The American government had already deemed Japan’s infrastructure “ill-suited for automobiles.” On Sept. 1, 1923, the Great Kanto Earthquake decimated roads and factories, but this did not deter Henry Ford from allowing then-head of exports Russell I. Roberge to visit multiple Asian countries, including Japan. Roberge saw potential for growth, despite the devastation, and started the rental process for a “waterfront property at No. 4 Midori-cho, Naka-ku, Yokohama, from the Yokohama Dock Company.” The plant was constructed to accommodate the assembly of Ford’s standard black Model T.

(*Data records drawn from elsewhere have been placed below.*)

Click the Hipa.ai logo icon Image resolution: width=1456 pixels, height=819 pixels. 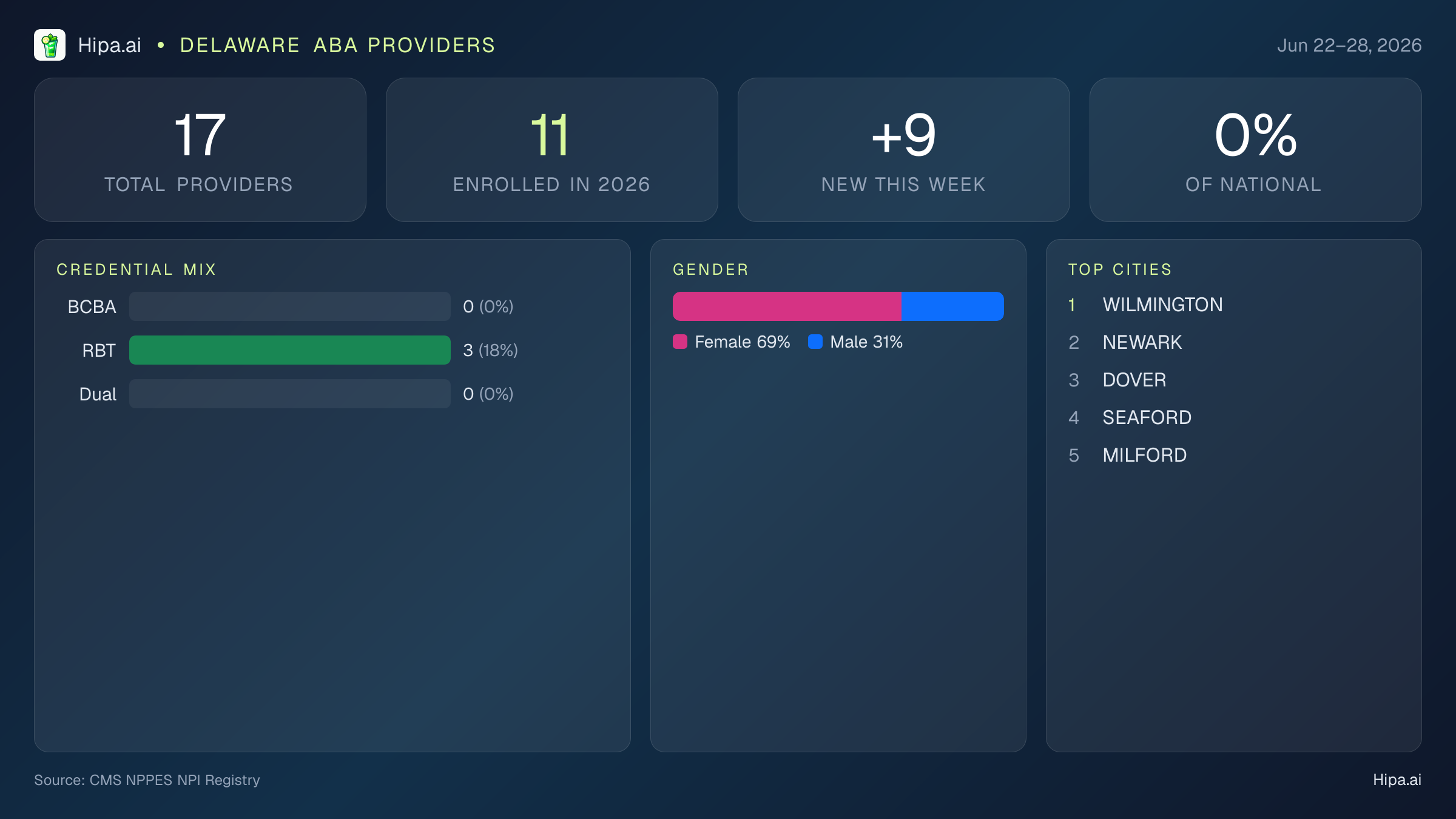pyautogui.click(x=50, y=45)
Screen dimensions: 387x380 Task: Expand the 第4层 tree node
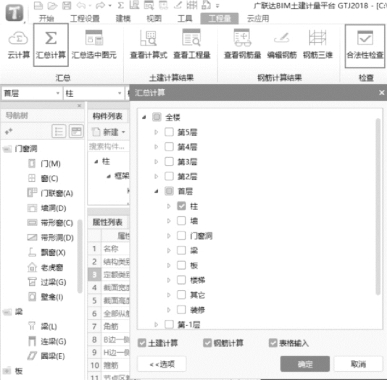pos(156,147)
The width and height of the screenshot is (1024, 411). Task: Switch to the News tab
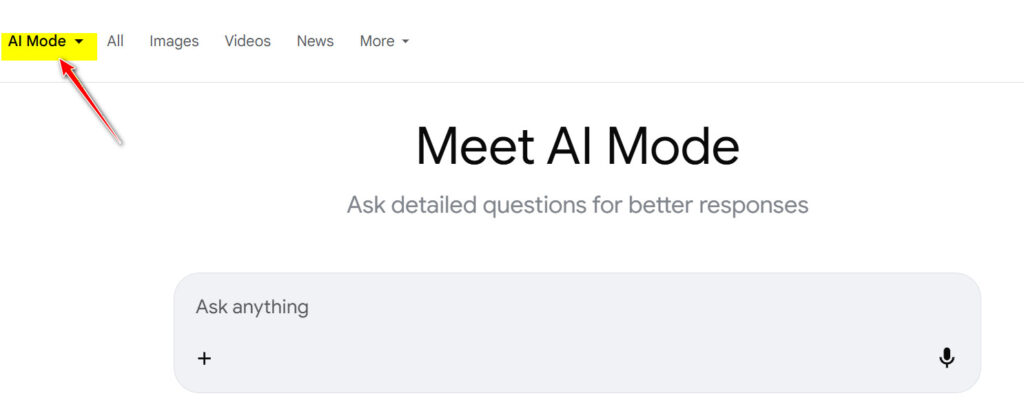click(315, 41)
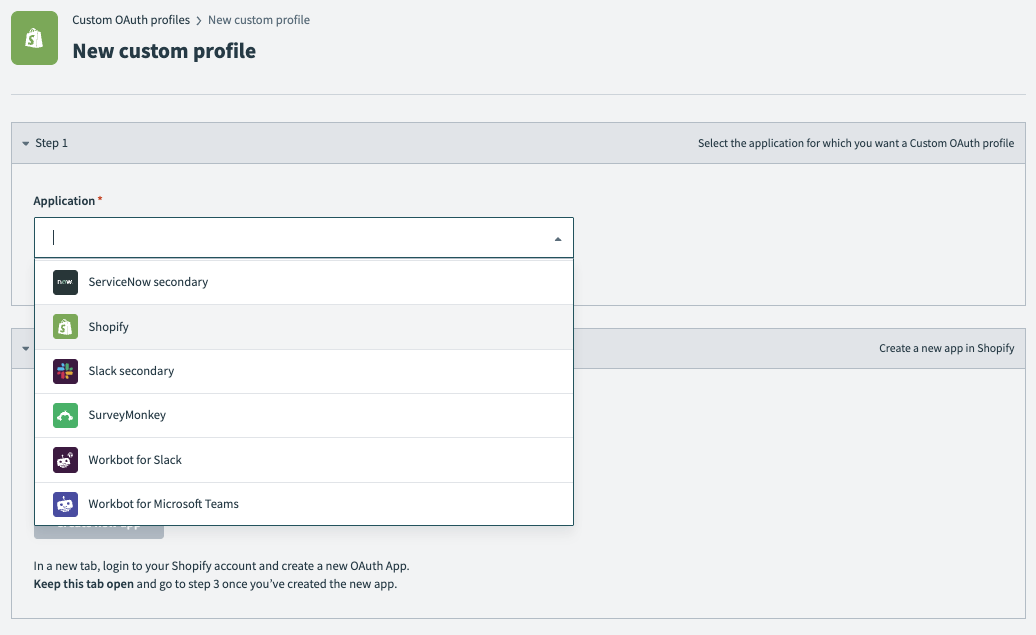Click inside the Application search field
This screenshot has width=1036, height=635.
pos(250,237)
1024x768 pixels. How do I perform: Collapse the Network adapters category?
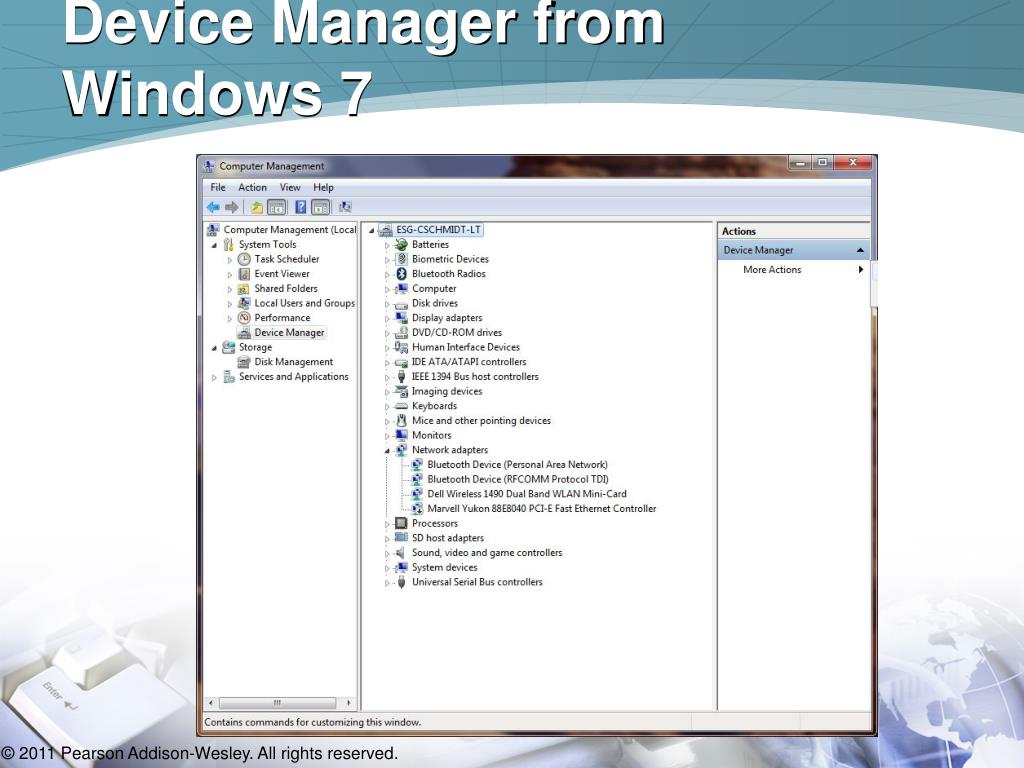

It was a questionable decision by Henry Ford, who for the last few years had been holding firm to his original vision of the Model T despite a rapid decline in sales due to a crowded marketplace offering an ever-increasing variety of cars. Mathews reminds readers of a famous line uttered by Ford when asked to consider producing his Model T in different colors. “You can have them any color you want boys, as long as they’re black.”
Welcome to Japan
In February 1925, Ford Japan was born, and Argentinian Benjamin Kopf, an up-and-coming manager who’d run Ford’s operation in Chile, was chosen to push Ford into the Japanese market.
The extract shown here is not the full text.